## WHAT TO DO:
The line containing "You are a computer-use" marks the start. Restate it and every following line through the end of the records exactly, and nothing else, leaving out the pictures.

··· THE RECORDS

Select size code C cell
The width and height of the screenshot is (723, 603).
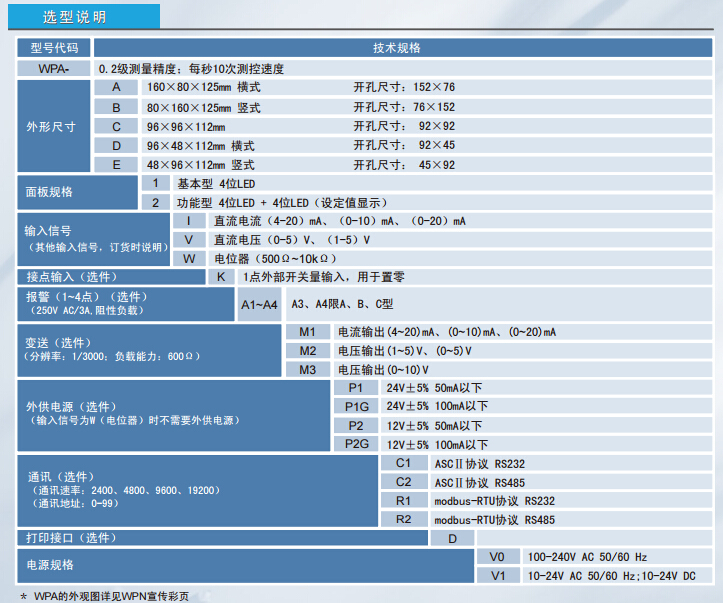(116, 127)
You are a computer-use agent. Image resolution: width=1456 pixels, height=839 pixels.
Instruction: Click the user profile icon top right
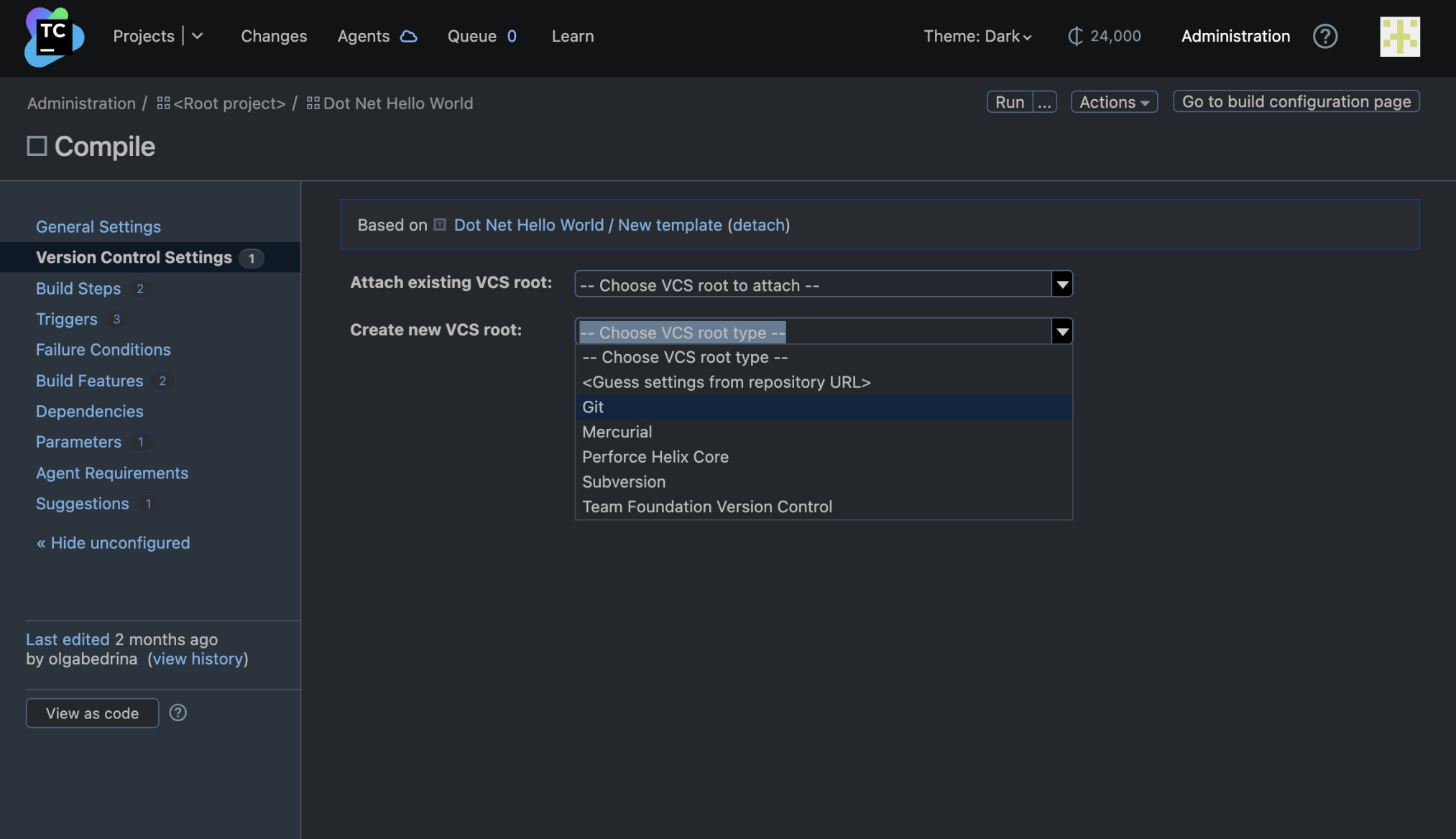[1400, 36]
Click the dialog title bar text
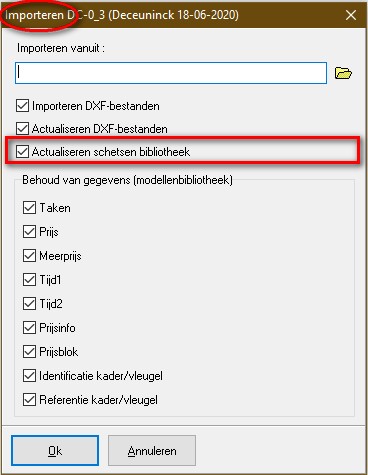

······

## SOLUTION TO THIS PROBLEM:
You are a computer-use agent. Image resolution: width=1456 pixels, height=839 pixels.
Instruction: Click the user profile icon top right
[1400, 36]
Click the dialog title bar text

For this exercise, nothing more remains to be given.